Aufgabe —
Schreib aus der Liste die Zeilen von der Zeile mit "45% donut centre value?" bis zur Zeile mit "tap(92, 252)" neu und setz dabei "center" an die Stelle von "centre". Alles andere bleibt, wie es ist.

Zu bearbeitende Liste —

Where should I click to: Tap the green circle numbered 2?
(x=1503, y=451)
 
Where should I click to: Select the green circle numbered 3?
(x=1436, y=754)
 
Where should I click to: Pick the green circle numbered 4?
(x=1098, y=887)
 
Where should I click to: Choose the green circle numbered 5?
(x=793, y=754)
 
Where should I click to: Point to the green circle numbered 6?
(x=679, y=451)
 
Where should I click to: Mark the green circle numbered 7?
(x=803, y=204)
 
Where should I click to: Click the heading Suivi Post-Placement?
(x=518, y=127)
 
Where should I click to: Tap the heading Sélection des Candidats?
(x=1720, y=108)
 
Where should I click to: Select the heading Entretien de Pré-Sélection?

* * *

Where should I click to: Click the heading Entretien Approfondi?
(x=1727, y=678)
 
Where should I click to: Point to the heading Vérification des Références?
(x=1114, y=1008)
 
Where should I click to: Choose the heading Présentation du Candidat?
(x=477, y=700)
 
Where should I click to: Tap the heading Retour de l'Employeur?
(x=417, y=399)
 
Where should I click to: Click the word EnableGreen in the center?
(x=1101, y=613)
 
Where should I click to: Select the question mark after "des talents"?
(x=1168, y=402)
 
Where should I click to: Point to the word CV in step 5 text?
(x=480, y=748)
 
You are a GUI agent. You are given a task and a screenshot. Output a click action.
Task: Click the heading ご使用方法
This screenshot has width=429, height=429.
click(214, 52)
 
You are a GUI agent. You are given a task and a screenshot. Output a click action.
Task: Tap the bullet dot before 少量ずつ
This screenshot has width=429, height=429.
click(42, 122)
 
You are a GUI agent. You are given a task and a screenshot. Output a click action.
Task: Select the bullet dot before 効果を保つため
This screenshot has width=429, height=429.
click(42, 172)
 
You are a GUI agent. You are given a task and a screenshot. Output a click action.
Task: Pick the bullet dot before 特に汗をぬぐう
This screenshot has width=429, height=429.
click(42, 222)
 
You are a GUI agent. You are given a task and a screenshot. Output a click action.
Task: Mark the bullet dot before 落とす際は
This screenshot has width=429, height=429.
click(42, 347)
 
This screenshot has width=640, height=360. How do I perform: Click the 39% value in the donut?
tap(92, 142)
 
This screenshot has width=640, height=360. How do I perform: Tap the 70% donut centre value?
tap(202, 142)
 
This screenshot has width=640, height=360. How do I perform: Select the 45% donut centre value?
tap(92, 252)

Dein Ergebnis —
This screenshot has width=640, height=360. How do I perform: Select the 45% donut center value?
tap(92, 252)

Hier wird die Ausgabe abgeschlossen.